- Developer: Children's Television Workshop
- Publisher: Creative Wonders
- Platform: Windows
- Release: March 1996
- Genre: Educational

= Sesame Street: Get Set to Learn! =

Sesame Street: Get Set to Learn! is a 1996 video game developed by Children's Television Workshop and published by Creative Wonders.

==Gameplay==
The gameplay consists of a collection of short, character‑hosted educational activities in which the player enters different Sesame Street "studios" and completes simple tasks focused on counting, size comparison, patterns, and matching. Big Bird's game has the player spin a wheel to choose objects, place them on his counting tree, and count the items he specifies.

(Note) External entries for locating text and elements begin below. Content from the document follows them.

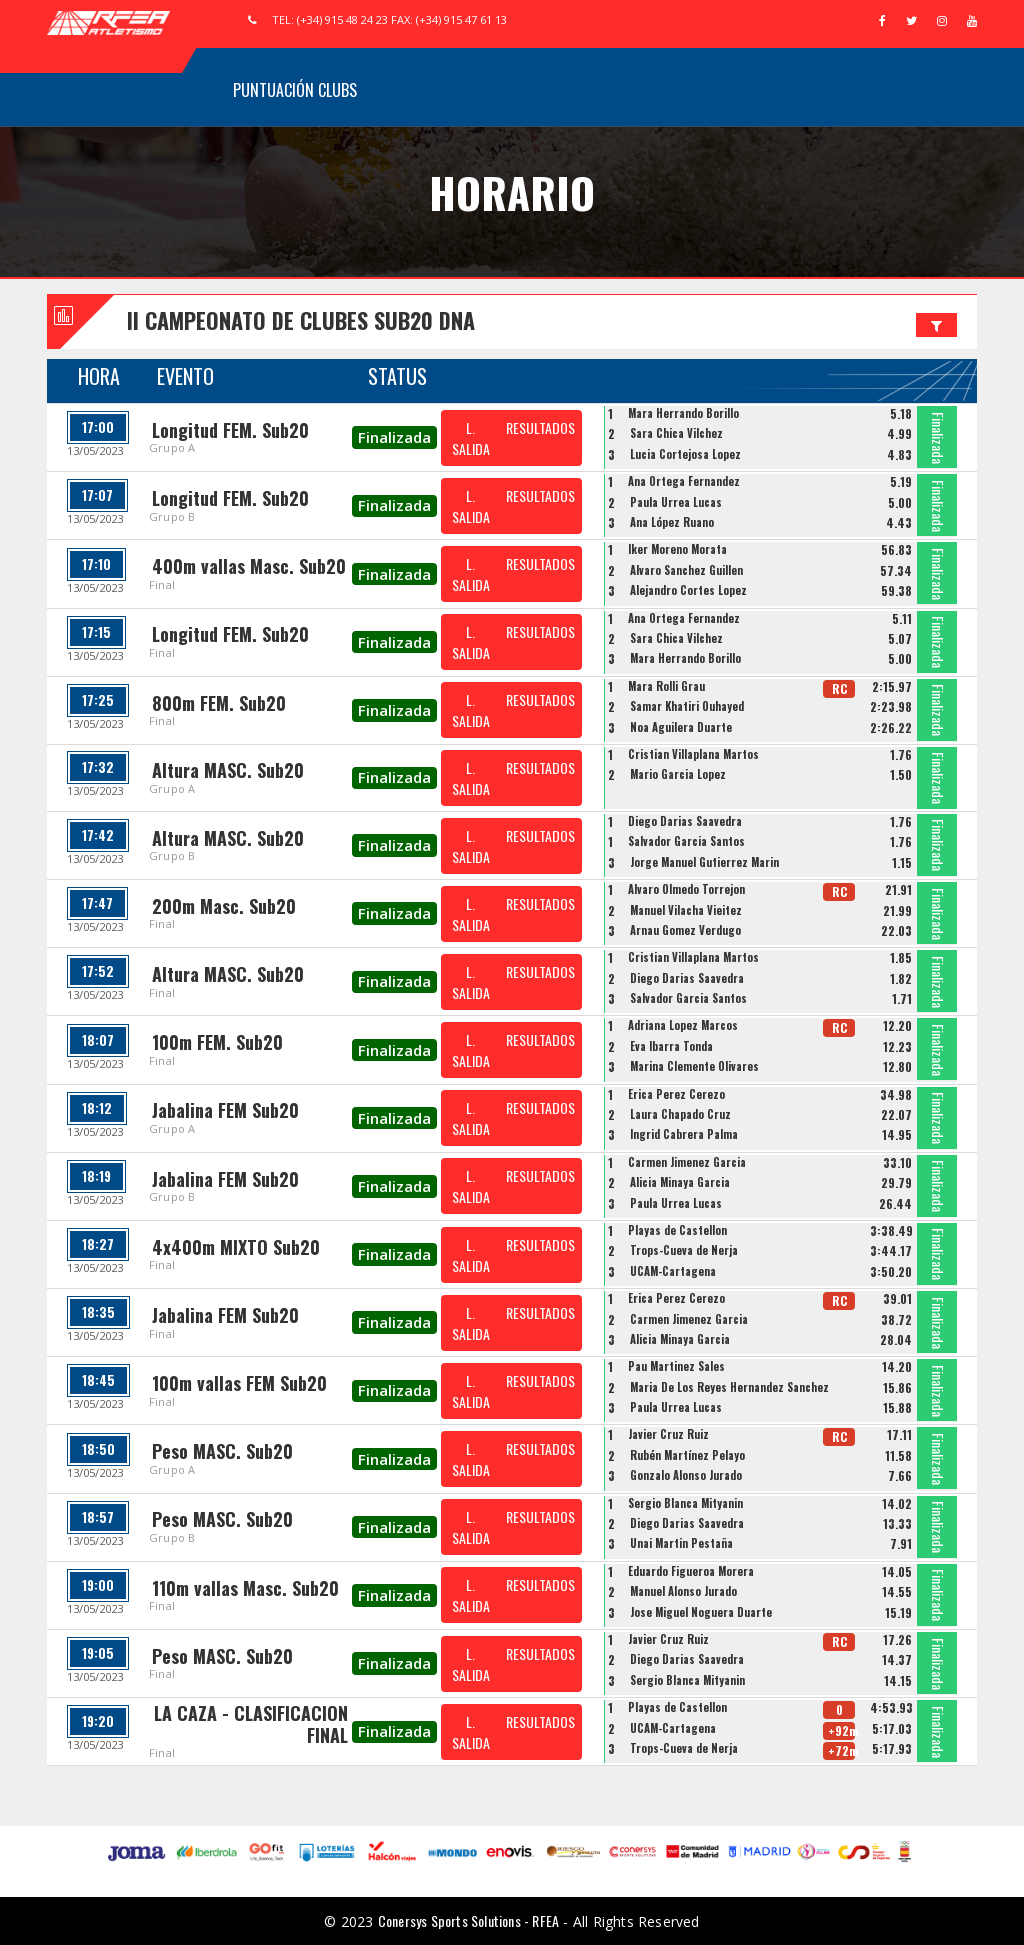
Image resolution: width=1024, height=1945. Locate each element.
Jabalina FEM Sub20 (225, 1110)
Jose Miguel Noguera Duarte (701, 1612)
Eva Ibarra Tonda (671, 1046)
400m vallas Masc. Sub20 (249, 566)
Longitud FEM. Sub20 (230, 430)
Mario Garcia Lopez (678, 774)
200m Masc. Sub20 (224, 906)
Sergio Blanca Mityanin (685, 1503)
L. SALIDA (471, 438)
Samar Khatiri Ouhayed (687, 706)
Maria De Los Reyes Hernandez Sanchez (729, 1387)
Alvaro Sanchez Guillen (686, 570)
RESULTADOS (540, 427)
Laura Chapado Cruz (680, 1114)
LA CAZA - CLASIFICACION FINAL (251, 1724)
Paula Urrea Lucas (676, 502)
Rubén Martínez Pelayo (687, 1455)
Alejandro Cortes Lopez (688, 590)
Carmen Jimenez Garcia (687, 1162)
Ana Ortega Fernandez (684, 481)
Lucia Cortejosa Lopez (685, 454)
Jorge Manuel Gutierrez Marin (704, 862)
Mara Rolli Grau (666, 686)
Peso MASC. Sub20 (222, 1451)
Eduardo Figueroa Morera (691, 1571)
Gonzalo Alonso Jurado (686, 1475)
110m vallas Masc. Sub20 (245, 1588)
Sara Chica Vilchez (676, 433)
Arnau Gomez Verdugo (685, 930)
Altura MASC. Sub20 (228, 770)
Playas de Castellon (677, 1230)
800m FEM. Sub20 (219, 703)
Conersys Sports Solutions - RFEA (468, 1920)
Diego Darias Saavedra (685, 821)
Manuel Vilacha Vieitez (686, 910)
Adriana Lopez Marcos (683, 1025)
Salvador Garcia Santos (686, 841)
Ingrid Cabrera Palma (684, 1134)
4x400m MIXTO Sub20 (236, 1247)
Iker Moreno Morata (677, 549)
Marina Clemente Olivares (694, 1066)
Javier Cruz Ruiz (668, 1434)
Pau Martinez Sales (676, 1366)
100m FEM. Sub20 (217, 1042)
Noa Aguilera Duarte (681, 727)
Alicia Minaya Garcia (680, 1182)
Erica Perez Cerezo (676, 1094)
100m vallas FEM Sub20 (239, 1383)
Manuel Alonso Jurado (683, 1591)
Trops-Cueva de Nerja (684, 1250)
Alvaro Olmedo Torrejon (686, 889)
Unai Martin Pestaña (681, 1543)
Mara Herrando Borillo (683, 413)
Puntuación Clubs (295, 90)
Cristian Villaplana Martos (693, 754)
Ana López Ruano (672, 522)
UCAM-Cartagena (673, 1271)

Oscar's activity has the player fill his trash barrel with the correct amount of trash twice before dunking Telly, with trash sometimes added or removed. Zoe's game asks the player to compare prizes of different sizes and select the correct one. Cookie Monster presents cookie patterns with one missing piece, and the player identifies the missing cookie to complete the sequence. Another activity shows framed boxes of moons, and the player counts the moons and selects the box with the matching number. Bonus demos of other Sesame Street programs are also included.

==Reception==
Games Domain liked the sound and graphics in Sesame Street: Get Set to Learn!. The Oregonian called Sesame Street: Get Set to Learn! a great value for the money.

Sesame Street: Get Set to Learn! was named one of the top 100 CD-ROMs by PC Magazine.